### SELECTED TEXT:
TL;DR
This structural monitoring dam case study follows ISS through the design, installation, and operation of an automated deformation monitoring system on a high-consequence tailings storage facility (TSF) at a Bowen Basin coal operation in Queensland. Periodic GNSS campaigns had flagged 11 mm of crest settlement over two wet seasons but could not say whether the rate was accelerating, so the operator needed continuous, alarmed surveillance scaled to the dam's ANCOLD consequence category. ISS commissioned a permanent robotic total station reading a 38-prism array to ±1.2 mm every two hours, tied to a deep-founded reference network, with SMS alarming against a green/amber/red trigger-action-response plan — turning an ambiguous trend into defensible, real-time data the geotechnical engineer could act on.
Key takeaways
- Periodic monitoring told the operator the embankment had moved (11 mm over ~20 months) but not whether the velocity was stable or accelerating; an automated robotic total station resolving each prism to ±1.2 mm every two hours converted that ambiguity into a measurable rate of change.
- The programme was scoped against ANCOLD Guidelines on Dam Safety Management and the Global Industry Standard on Tailings Management for a "High C" consequence-category facility — not a single prescriptive Australian standard, which is why a documented baseline and methodology mattered more than any one instrument.
- A stable reference frame was the make-or-break decision: four deep, grout-anchored pillars founded on competent rock well outside the zone of influence, observed redundantly and least-squares adjusted, with network stability re-checked every epoch in GDA2020/MGA2020 Zone 55 and AHD heights.
- The installed automated system cost AUD ~$96,000 plus an ongoing monitoring fee — trivial against the consequence of an undetected breach, and the figure that drove the business case was risk, not throughput.
- Within the first wet season the system flagged a localised 4.8 mm/week movement on the downstream toe that periodic survey would have missed entirely, allowing the engineer to mobilise toe-drain remediation before the amber trigger was reached.
The challenge
The asset was a downstream-raised tailings storage facility serving a metallurgical coal operation in the Bowen Basin, classified "High C" under ANCOLD consequence categorisation — a population-at-risk and environmental profile that mandates documented deformation surveillance proportionate to the consequence.

### ENTRIES SUPPLIED:
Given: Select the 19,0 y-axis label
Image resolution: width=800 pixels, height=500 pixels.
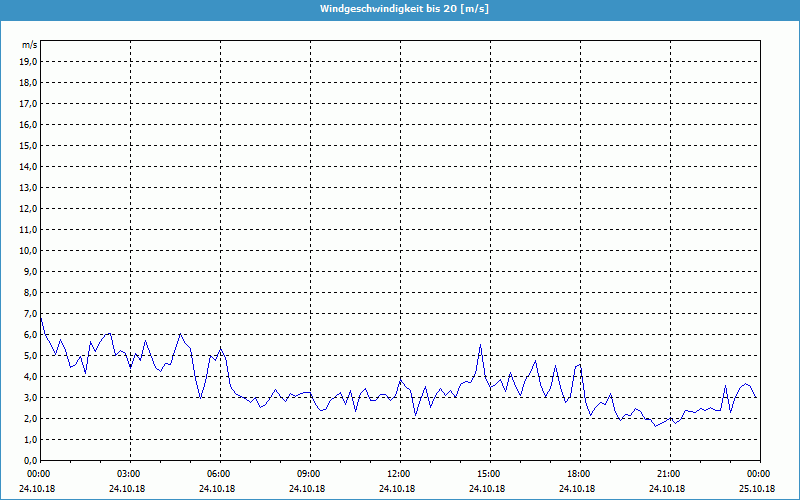Looking at the screenshot, I should [x=29, y=61].
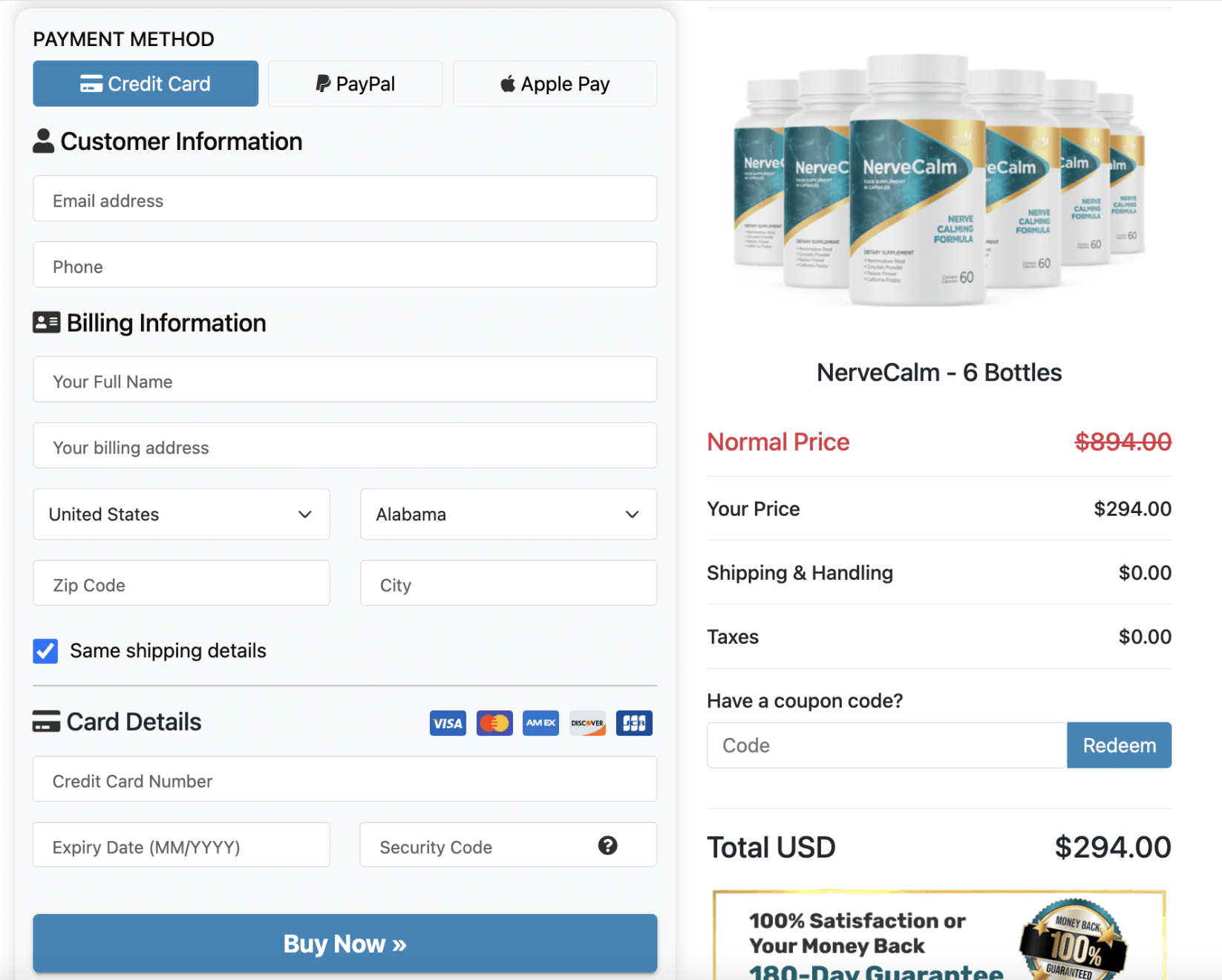
Task: Switch to the PayPal payment tab
Action: point(355,83)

### THE REQUEST:
Rewrite the part of the dam monitoring case study starting with "- The installed" and going on through "trigger was reached.", using "annual service fee" wherever "ongoing monitoring fee" appears.

### RESULT BELOW:
- The installed automated system cost AUD ~$96,000 plus an annual service fee — trivial against the consequence of an undetected breach, and the figure that drove the business case was risk, not throughput.
- Within the first wet season the system flagged a localised 4.8 mm/week movement on the downstream toe that periodic survey would have missed entirely, allowing the engineer to mobilise toe-drain remediation before the amber trigger was reached.